Managed File Transfer

 View Only
Expand all | Collapse all

SFTP Client Get/List service with a directory that has thousands of files

  • 1.  SFTP Client Get/List service with a directory that has thousands of files

    Posted Thu September 05, 2024 12:00 PM

    Hello,

    We are facing a issue with SFTP when we go to a customer's site and the directory has thousands of files in the directory to pull. Currently we do a CD Service, then a Client List Service and get a list of all the files in the directory, and then call release service to make the list smaller, then a Client Get and Client Delete. Thie will repeat over and over until the files are all gone.

    The issue is the Client List Service is very large if there are thousands of files in the directory, and that causes the overall process to be slow/unusable.

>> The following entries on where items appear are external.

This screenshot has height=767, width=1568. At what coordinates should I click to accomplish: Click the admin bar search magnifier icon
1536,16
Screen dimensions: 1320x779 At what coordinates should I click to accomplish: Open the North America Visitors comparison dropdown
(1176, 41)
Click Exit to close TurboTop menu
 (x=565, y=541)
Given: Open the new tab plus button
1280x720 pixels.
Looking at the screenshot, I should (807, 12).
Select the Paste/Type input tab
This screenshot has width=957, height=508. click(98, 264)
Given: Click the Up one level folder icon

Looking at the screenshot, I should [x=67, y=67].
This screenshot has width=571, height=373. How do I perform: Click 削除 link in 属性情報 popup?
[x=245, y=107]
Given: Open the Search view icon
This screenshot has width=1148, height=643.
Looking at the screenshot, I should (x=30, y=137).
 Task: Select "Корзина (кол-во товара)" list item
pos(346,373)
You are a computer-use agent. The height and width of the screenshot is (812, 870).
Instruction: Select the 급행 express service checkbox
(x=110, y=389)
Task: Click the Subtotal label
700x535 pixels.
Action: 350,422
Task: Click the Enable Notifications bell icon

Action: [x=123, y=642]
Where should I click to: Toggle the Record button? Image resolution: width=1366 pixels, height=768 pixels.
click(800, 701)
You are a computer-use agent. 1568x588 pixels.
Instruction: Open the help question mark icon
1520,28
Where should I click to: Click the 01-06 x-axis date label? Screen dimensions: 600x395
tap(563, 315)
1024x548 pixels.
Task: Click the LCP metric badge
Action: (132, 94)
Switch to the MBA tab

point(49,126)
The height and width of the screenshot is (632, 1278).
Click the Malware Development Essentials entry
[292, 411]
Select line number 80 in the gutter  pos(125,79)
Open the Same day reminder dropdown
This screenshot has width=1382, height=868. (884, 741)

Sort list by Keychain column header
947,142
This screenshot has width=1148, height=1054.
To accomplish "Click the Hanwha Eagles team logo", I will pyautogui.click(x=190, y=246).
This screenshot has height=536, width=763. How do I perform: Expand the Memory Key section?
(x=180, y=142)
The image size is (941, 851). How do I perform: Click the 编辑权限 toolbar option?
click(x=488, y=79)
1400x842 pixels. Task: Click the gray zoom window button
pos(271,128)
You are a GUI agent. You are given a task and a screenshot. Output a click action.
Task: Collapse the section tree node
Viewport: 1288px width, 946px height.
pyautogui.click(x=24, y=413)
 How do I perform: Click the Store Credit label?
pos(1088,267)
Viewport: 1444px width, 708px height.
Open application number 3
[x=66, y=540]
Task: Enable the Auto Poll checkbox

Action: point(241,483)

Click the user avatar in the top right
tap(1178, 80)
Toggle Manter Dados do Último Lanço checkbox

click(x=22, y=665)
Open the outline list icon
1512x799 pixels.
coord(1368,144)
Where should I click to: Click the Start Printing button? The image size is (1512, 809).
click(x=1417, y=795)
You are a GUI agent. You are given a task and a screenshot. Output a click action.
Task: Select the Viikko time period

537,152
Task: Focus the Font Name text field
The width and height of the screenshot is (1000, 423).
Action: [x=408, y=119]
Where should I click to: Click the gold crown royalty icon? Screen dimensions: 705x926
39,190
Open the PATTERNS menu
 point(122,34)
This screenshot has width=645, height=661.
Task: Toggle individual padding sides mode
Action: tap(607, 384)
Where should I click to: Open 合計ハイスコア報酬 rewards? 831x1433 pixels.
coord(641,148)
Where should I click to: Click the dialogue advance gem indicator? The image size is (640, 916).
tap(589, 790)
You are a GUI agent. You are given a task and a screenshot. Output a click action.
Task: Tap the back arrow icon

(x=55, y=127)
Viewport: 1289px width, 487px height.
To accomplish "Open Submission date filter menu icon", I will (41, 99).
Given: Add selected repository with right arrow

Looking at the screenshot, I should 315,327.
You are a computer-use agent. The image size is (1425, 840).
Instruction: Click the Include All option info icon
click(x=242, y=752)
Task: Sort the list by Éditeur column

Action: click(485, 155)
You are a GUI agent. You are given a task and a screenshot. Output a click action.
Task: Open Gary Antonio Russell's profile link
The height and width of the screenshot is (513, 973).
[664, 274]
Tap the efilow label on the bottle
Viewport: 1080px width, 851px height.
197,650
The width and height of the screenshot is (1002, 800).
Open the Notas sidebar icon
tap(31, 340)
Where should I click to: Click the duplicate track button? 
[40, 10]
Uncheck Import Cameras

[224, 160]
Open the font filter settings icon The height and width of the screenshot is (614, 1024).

    Has anyone encountered this?? Has anyone built anything they can share to get around this?? I voted on an enhancement to make the list service more configurable, and limit how many it actually returns vs doing them all. Bu that will probably be a year before it makes it into the product.

    Thanks,

    Attila



    ------------------------------
    Attila Toke
    ------------------------------


  • 2.  RE: SFTP Client Get/List service with a directory that has thousands of files

    Posted Fri September 06, 2024 04:49 AM

    Hi Attila,

    If you haven't already then you might want to vote for these too: 
    https://ideas.ibm.com/ideas/B2BI-I-1030
    https://ideas.ibm.com/ideas/B2BI-I-1107

    I've seen this quite often, usually where the partner doesn't allow you to delete after collection and doesn't have decent housekeeping. What I've seen done at one customer is to split the list into smaller chunks and invoke multiple BP instances to manage each chunk - potentially these could collect the files in parallel if your partner will allow multiple concurrent sessions. Also check your BP persistence levels as if you're persisting ProcessData with a huge list on every step it's going to be very slow (like in the idea https://ideas.ibm.com/ideas/B2BI-I-1080).

    Best regards,

    Richard.



    ------------------------------
    RICHARD CROSS
    ------------------------------



  • 3.  RE: SFTP Client Get/List service with a directory that has thousands of files

    Posted Fri September 06, 2024 07:27 AM

    Hi Richard,

    I just voted for them!! Also did for this one:

    https://watsonsupplychain.ideas.ibm.com/ideas/B2BI-I-1080 [watsonsupplychain.ideas.ibm.com]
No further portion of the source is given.